Polycystic Ovary Syndrome: An Evolutionary Metabolic Adaptation.

Abstract

Polycystic ovary syndrome (PCOS) is a common endocrinopathy of reproductive-aged women characterized by hyperandrogenism, oligo-anovulation and insulin resistance in combination with preferential abdominal fat accumulation. As an ancestral primate trait, PCOS in humans likely underwent relatively recent preferential selection when scarcity of food in hunter-gatherers of the Pleistocene selected for enhanced fat storage and insulin resistance as a survival advantage to maintain glucose homeostasis for brain and reproductive function. As an evolutional model for PCOS, healthy normal-weight women with hyperandrogenic PCOS have subcutaneous (SC) abdominal adipose stem cells that favor exaggerated lipid accumulation during adipocyte development in vitro accompanied by reduced systemic insulin sensitivity and preferential accumulation of highly-lipolytic intra-abdominal fat. Programmed by genetic inheritance and epigenetic events during early life, such a metabolic adaptation in PCOS provides a balance between enhanced SC adipose fat storage and increased circulating glucose and free fatty acid availability as energy substrate for crucial target tissues.
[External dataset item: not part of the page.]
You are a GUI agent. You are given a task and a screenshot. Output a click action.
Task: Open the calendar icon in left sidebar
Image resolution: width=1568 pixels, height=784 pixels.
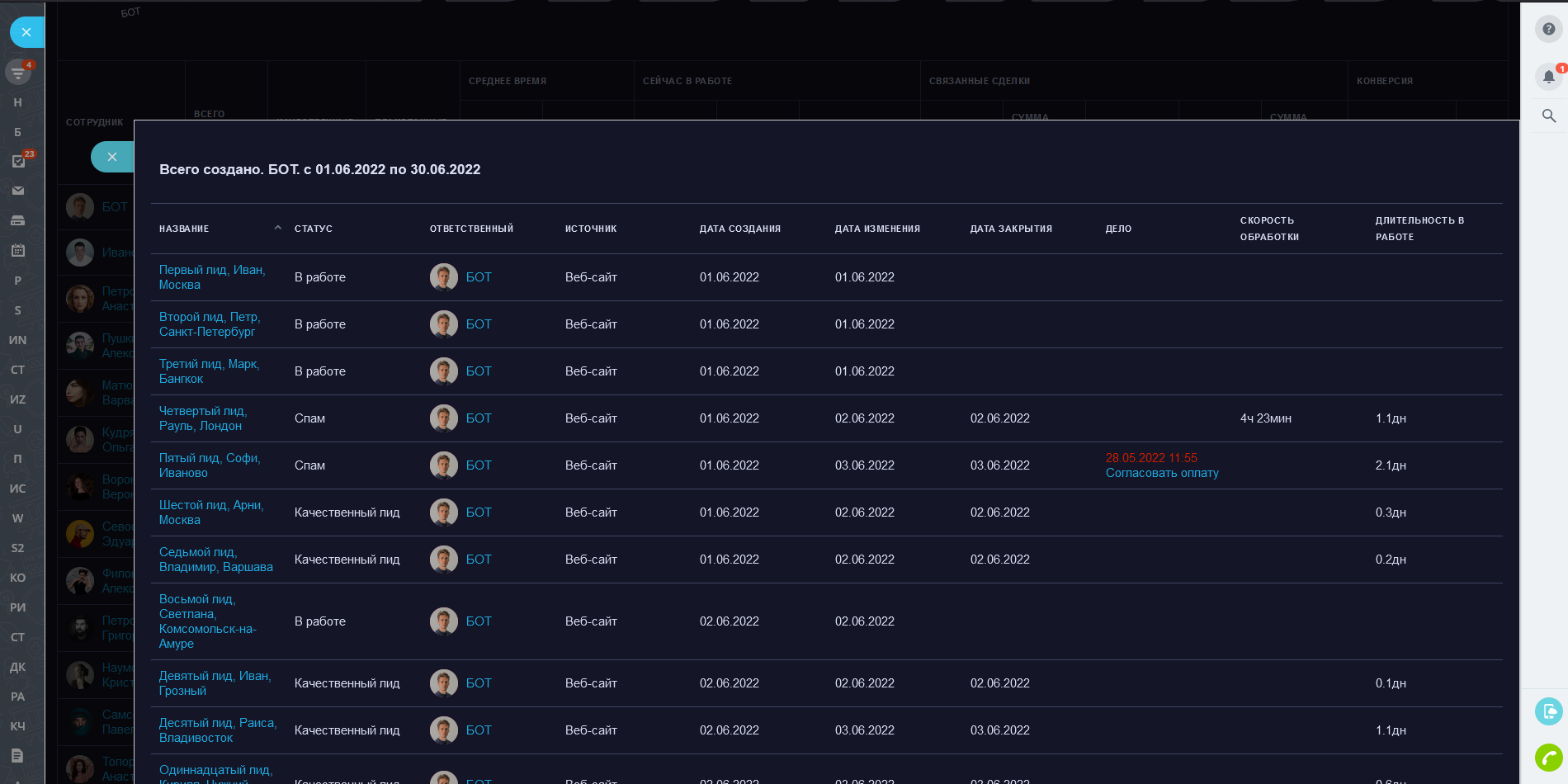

The accompanying increased muscle strength and oligo-anovulation in PCOS women of antiquity also enabled sustained energy use during endurance activities in combination with greater time as a rearing advantage for children and a lower risk of maternal mortality. Heritable PCOS characteristics that originally evolved in primates as a genetically and epigenetically-enhanced metabolic adaptation to favor fat storage now predispose to lipotoxicity and pregnancy complications, calling for improved preventive healthcare with early lifestyle and therapeutic choices to optimize the long-term health of PCOS women and their children in today's obesogenic environment.